First Woman to Get Sole Film Credit
Bonnie and Clyde, Edited by Dede Allen

Pioneering film editor Dede Allen, whose work on movies such as Bonnie & Clyde, The Hustler and Dog Day Afternoon revolutionised editing in cinema, has died aged 86 at her home in Los Angeles.

Over the course of her career she worked with some of the biggest directors in Hollywood and was widely recognised as introducing cutting edge European editing methods to American cinema.

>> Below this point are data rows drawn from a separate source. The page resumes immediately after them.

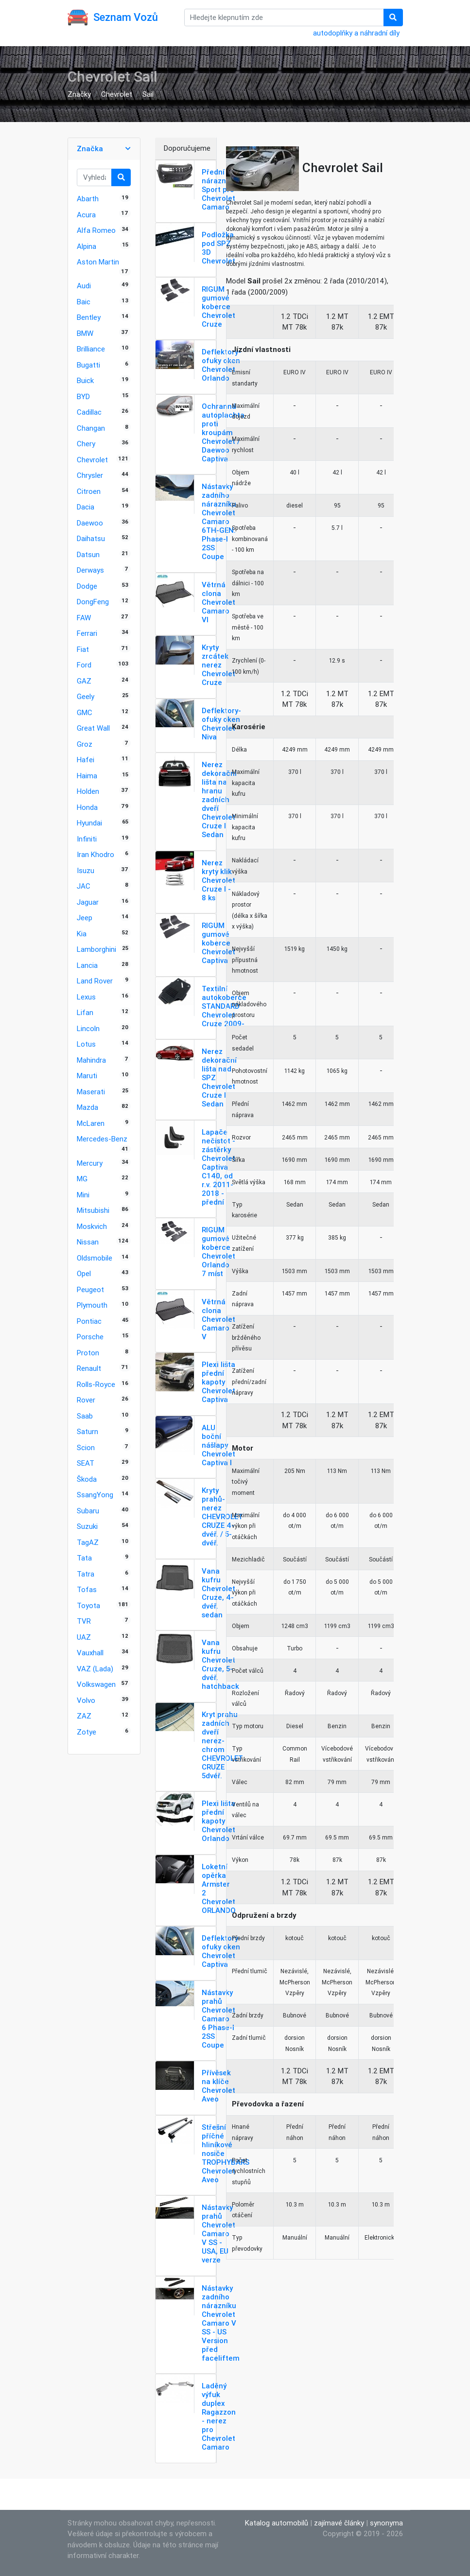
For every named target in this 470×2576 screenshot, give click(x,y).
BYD (83, 396)
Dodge (87, 586)
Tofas (87, 1589)
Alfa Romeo (96, 230)
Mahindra (91, 1060)
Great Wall (93, 728)
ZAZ (84, 1715)
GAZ (84, 680)
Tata (84, 1557)
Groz (84, 744)
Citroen (89, 491)
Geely (85, 696)
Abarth (88, 198)
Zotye (86, 1731)
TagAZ (88, 1542)
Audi (84, 285)
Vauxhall (90, 1652)
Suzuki (87, 1526)
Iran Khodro (95, 854)
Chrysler (90, 475)
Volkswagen (96, 1684)
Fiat (83, 649)
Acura (86, 214)
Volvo (86, 1700)
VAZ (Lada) (95, 1668)
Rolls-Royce (96, 1384)
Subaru (88, 1510)
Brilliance (91, 348)
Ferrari (87, 633)
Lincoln (88, 1028)
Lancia (87, 965)
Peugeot (90, 1289)
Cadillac (89, 412)
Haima (87, 775)
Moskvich (92, 1226)
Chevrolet (116, 94)
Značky (79, 94)
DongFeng (93, 601)
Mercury (90, 1163)
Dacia (85, 506)
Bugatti (88, 364)
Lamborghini (96, 949)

An ardent student of the New Wave techniques in use by directors such as Godard, she was the first editor to ever be given sole credit on a film for her astonishing work on 1967's Bonnie & Clyde.

She worked on 20 major films over 40 years and was credited for her 'audio shift' work in which sounds clips from each frame overlap and segue into the next. Her use of jump cuts, so often used today were to become a signature style and succeeded in introducing modern film editing techniques to the studios. Her skills were duly recognised three time as an Oscar nominee for Dog Day Afternoon, Reds and Wonder Boys. In addition Allen was given a career achievement award by American Cinema Editors in 1994, and the Motion Picture Editors Guild's Fellowship and Service Award in 2007.

A pioneer in her field, Ms Dede Allen will be rightly remembered as both a consumate professional and a true artist.